◆ Task prompt ◆
Return every line from the one with "Given: Expand the Simulation-Transient" through the one with "You are a computer-use agent. 1418x840", inclusive, exactly as it appears below.

◆ Collected data entries ◆

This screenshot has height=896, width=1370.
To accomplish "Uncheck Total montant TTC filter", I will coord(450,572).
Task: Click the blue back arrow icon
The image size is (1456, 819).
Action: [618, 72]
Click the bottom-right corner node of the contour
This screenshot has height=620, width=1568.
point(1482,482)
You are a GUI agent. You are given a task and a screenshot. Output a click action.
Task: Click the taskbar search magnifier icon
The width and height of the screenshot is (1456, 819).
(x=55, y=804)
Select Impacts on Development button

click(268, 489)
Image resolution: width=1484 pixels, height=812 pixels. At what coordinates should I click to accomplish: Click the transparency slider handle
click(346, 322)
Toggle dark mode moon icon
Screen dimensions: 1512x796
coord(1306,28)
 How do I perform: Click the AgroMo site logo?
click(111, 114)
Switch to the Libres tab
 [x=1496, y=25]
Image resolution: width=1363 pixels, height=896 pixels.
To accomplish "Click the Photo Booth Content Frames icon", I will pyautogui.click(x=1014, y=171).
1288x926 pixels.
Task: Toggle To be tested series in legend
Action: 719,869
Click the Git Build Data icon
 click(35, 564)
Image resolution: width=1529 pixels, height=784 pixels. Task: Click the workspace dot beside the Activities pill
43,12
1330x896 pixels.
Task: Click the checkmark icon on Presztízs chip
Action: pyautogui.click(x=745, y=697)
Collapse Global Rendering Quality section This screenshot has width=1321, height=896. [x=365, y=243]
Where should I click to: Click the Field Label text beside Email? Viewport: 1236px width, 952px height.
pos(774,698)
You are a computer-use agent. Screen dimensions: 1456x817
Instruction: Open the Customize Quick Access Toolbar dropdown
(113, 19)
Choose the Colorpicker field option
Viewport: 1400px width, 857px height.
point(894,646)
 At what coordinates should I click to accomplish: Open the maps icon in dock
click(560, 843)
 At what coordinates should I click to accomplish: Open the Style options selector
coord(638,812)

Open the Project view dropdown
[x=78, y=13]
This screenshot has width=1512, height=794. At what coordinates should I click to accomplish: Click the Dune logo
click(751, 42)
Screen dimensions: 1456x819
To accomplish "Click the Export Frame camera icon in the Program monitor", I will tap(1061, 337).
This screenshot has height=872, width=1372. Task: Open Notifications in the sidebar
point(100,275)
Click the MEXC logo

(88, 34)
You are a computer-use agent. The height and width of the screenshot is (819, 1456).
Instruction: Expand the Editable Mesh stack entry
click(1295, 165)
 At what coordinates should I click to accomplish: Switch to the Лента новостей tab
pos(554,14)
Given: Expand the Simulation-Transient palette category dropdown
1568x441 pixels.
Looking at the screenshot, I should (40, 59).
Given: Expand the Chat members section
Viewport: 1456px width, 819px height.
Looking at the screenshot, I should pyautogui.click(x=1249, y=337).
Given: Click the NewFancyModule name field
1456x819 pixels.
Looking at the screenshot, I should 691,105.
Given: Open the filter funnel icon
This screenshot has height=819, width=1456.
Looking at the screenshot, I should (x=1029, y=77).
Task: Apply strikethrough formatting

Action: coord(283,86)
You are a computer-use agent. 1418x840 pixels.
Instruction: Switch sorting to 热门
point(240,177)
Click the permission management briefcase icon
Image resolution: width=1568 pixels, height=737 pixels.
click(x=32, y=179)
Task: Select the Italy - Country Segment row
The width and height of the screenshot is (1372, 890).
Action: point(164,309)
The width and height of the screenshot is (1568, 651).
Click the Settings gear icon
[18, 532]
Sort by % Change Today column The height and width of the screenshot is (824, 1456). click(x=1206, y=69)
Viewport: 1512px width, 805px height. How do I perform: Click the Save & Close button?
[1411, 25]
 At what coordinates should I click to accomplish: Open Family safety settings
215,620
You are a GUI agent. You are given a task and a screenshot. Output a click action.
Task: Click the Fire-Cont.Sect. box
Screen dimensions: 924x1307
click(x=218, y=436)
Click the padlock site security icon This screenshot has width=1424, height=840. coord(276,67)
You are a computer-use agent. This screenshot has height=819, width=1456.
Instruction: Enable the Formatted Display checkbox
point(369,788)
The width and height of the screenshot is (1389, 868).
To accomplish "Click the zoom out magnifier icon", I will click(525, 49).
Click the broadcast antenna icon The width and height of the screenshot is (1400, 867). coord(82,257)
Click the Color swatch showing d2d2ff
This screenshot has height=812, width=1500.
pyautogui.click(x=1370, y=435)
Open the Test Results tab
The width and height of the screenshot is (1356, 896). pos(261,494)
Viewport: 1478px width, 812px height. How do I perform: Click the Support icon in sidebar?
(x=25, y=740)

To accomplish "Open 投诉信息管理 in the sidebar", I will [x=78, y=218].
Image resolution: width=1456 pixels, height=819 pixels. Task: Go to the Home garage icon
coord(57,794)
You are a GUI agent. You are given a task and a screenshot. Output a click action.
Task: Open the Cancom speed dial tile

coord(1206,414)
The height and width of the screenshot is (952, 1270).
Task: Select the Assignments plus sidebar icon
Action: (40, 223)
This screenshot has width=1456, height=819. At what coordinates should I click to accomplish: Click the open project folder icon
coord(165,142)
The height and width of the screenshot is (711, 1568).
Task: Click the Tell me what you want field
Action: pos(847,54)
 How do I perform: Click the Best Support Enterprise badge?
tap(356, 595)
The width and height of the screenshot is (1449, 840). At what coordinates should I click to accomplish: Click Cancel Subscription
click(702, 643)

◆ Written solution ◆
Given: Expand the Simulation-Transient palette category dropdown
1568x441 pixels.
Looking at the screenshot, I should (40, 59).
Given: Expand the Chat members section
Viewport: 1456px width, 819px height.
Looking at the screenshot, I should pyautogui.click(x=1249, y=337).
Given: Click the NewFancyModule name field
1456x819 pixels.
Looking at the screenshot, I should 691,105.
Given: Open the filter funnel icon
This screenshot has height=819, width=1456.
Looking at the screenshot, I should (x=1029, y=77).
Task: Apply strikethrough formatting

Action: coord(283,86)
You are a computer-use agent. 1418x840 pixels.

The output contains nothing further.